The largest marijuana growing operation ever investigated by the County Cannabis Compliance Team was discovered Thursday when a search warrant was served at a greenhouse operation in Los Alamos.
The Santa Barbara County Sheriff’s Office executed search warrants in Los Alamos and Grover Beach on Thursday following a monthlong investigation into alleged fraudulent licensing and black-market diversion of cannabis.
Warrants were executed at 8:30 a.m. at an undisclosed location in Los Alamos and at 805 Beach Breaks’ facility in the 1000 block of Highland Way, a sheriff’s spokeswoman said.
The Cannabis Compliance Team was assisted by the Santa Maria Police Department, the San Luis Obispo County Sheriff’s Department, the Grover Beach Police Department and the California Department of Fish and Wildlife, spokeswoman Kelly Hoover said.
Hoover said the Los Alamos site was the largest marijuana growing operation they have investigated since the Cannabis Compliance Team formed in June 2018.
The team determined there were hundreds of thousands of illegal plants and thousands of pounds of processed marijuana ready for sale.
Hoover said the investigation involved cannabis being fraudulently licensed and diverted to the black market.

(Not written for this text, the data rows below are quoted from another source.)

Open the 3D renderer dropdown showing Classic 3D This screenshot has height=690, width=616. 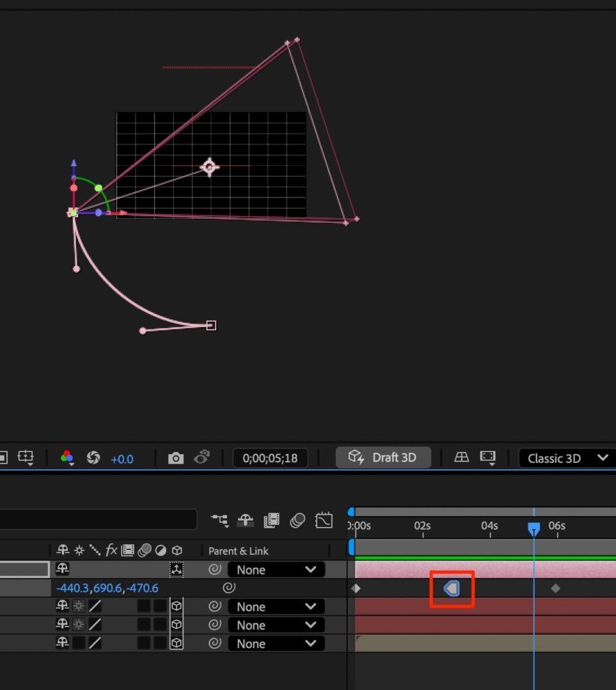point(565,458)
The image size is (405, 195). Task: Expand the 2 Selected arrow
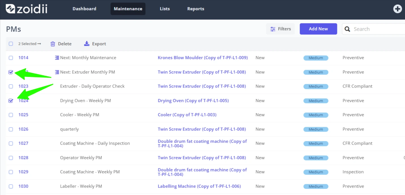(x=39, y=44)
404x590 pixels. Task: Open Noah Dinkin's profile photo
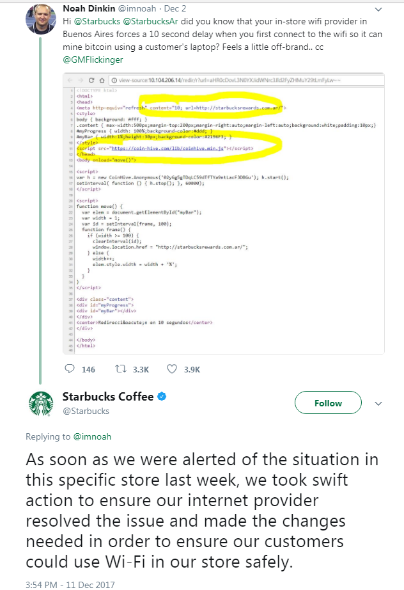click(x=40, y=18)
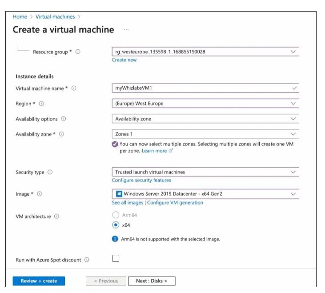Click the Virtual machine name input field
325x293 pixels.
(x=200, y=88)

She said no additional information would be released due to the ongoing investigation.
The diversion of cannabis into the illicit market is a public safety concern because it doesn’t ensure the proper testing and licensing of the cannabis, she said, adding that it harms businesses that are complying with state and local laws and pay taxes on their proceeds.
The Santa Barbara County Cannabis Compliance Team consists of personnel from many disciplines within a variety of county departments. It primarily focuses on unlicensed and illegal cannabis operations within the county and the safety of the public.

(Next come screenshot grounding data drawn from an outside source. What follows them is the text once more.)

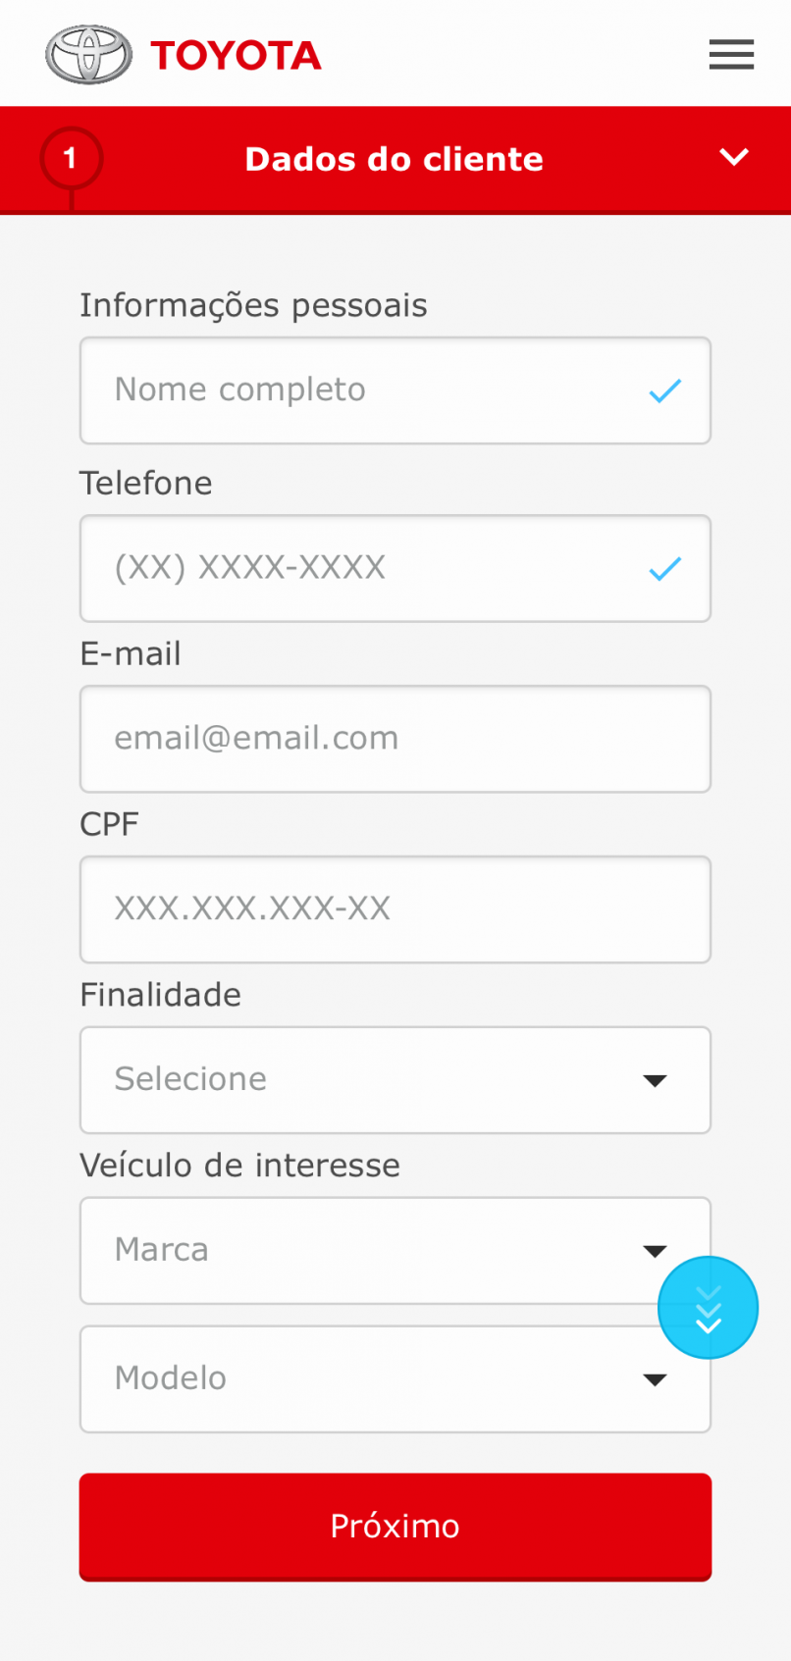The height and width of the screenshot is (1661, 791).
Task: Collapse section with the white header chevron
Action: click(734, 157)
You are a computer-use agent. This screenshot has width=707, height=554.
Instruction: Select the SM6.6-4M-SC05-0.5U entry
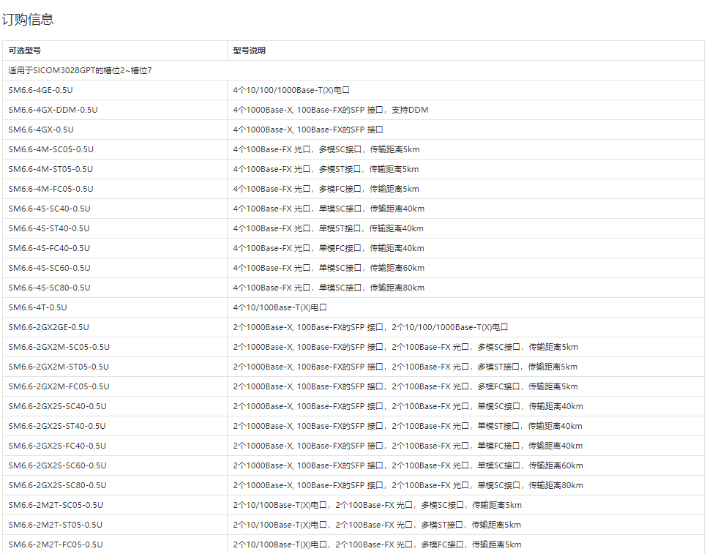pyautogui.click(x=51, y=150)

While recreational marijuana is legal in California, the law requires those selling or providing marijuana to be licensed through the state to ensure the sale of approved and tested cannabis products with regulated and identified THC content, Hoover said.
Santa Barbara County additionally requires that cannabis businesses possess local land-use permits and business licenses if they operate in unincorporated parts of the county.